6) 统计学分析:实验数据采用SPSS 17.0软件进行统计分析,P<0.05为差异具有统计学意义。
2.1 两组小鼠肝脏病理学比较
HE染色显示假手术组的小鼠肝脏表面光滑,边缘整齐,未见纤维增生、肝细胞变性、炎性反应,肝小叶和汇管区的形态结构完整(图1A),而模型组可见肝细胞排列紊乱,有炎性细胞浸润,肝细胞散在变性、坏死,小叶周边出现小胆管样上皮细胞并增生(图1B)。Masson染色显示假手术组没有或仅有少量纤维组织(图1C),而模型组中则纤维增生明显(图1D)。
2.2 小鼠肝组织中α-SMA、PKCα、p-PKCα以LC3的表达情况
Western blot 结果显示:模型组α-SMA的表达增加(P<0.05),表明胆管结扎诱导的肝纤维化模型制作成功。

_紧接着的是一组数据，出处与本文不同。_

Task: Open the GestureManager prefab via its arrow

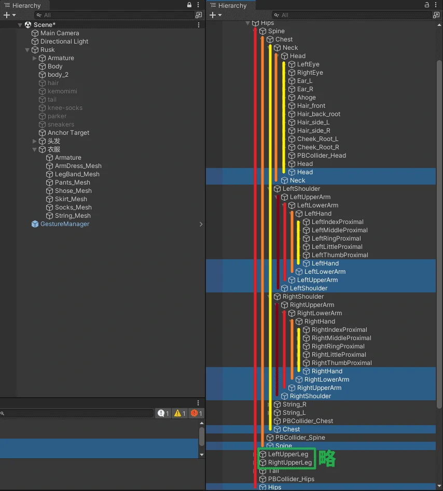Action: (201, 224)
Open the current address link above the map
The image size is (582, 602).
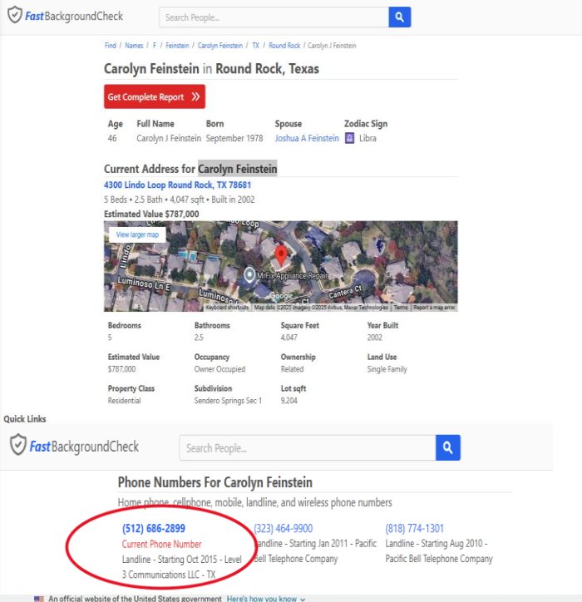177,185
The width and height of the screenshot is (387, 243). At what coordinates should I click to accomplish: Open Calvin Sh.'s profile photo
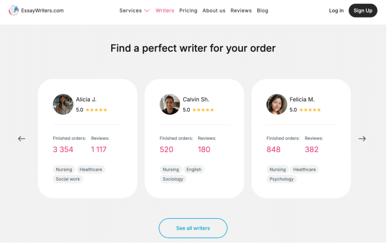[170, 104]
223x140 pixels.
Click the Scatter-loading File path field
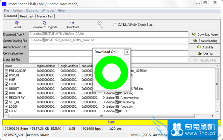pos(109,41)
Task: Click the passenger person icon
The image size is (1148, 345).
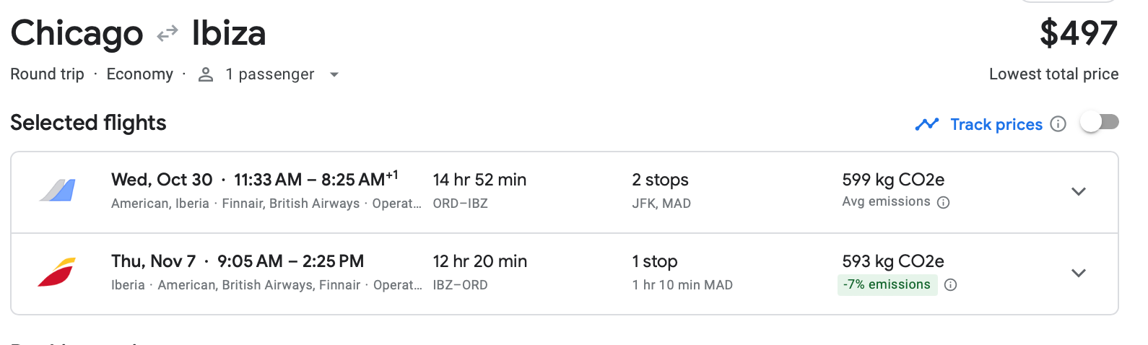Action: coord(206,74)
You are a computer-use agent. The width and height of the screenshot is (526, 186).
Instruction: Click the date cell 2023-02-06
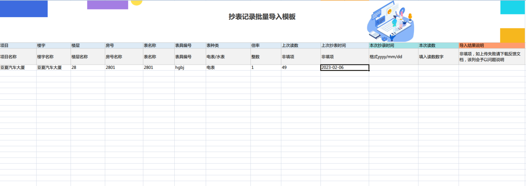tap(344, 68)
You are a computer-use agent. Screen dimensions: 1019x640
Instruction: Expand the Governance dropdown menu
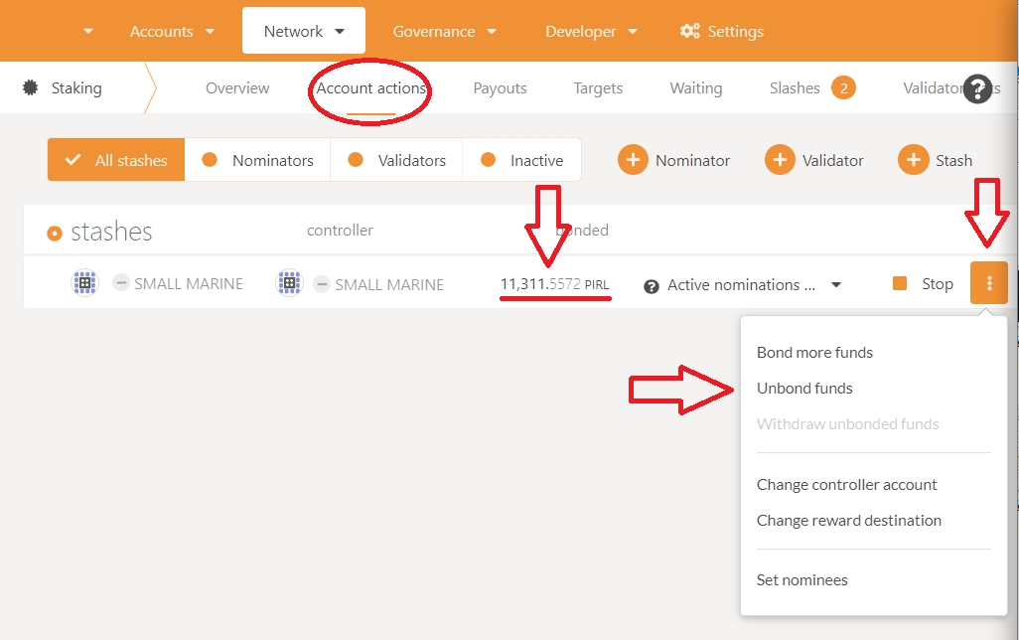point(444,31)
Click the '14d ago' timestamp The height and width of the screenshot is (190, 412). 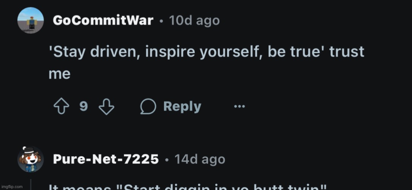200,159
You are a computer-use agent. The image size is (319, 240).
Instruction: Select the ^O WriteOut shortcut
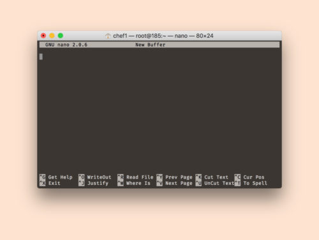pyautogui.click(x=95, y=177)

在纤维化模型组中发现PKCα、p-PKCα的表达量均较假手术组高(P<0.01),而LC3的表达则显著降低,差异具有统计学意义(P<0.05)。见图2。
2.3 两组小鼠LC3免疫组织化学染色结果比较
胆管结扎手术4周后,分别取两组的肝组织进行染色。免疫组织化学染色显示模型组中LC3蛋白的阳性面积明显少于假手术组,见图3。
A,HE staining of sham-operated group;B,HE staining of model group;C,Masson staining of sham-operated group;D,Masson staining of mode group (HE,×100;MASSON,×100)
图1 肝组织病理学检查
图2 免疫印迹检测两组小鼠肝组织中α-SMA、PKCα、p-PKCα以LC3蛋白的表达
A:sham-operated group;B:model group(×100)
图3 LC3 蛋白在小鼠肝组织中的免疫组织化学染色
2.4 肝细胞中转染PKCα siRNA后,LC3蛋白的表达情况
以上结果显示(图2和图3),PKCα和P-PKCα在纤维化模型组表达增加,而LC3则表达减少,提示PKC信号通路的激活可能抑制自噬。因此,在体外培养的L02细胞内,利用siRNA将PKCα敲降之后(P<0.01),发现LC3的表达明显上调(P<0.01)。见图4。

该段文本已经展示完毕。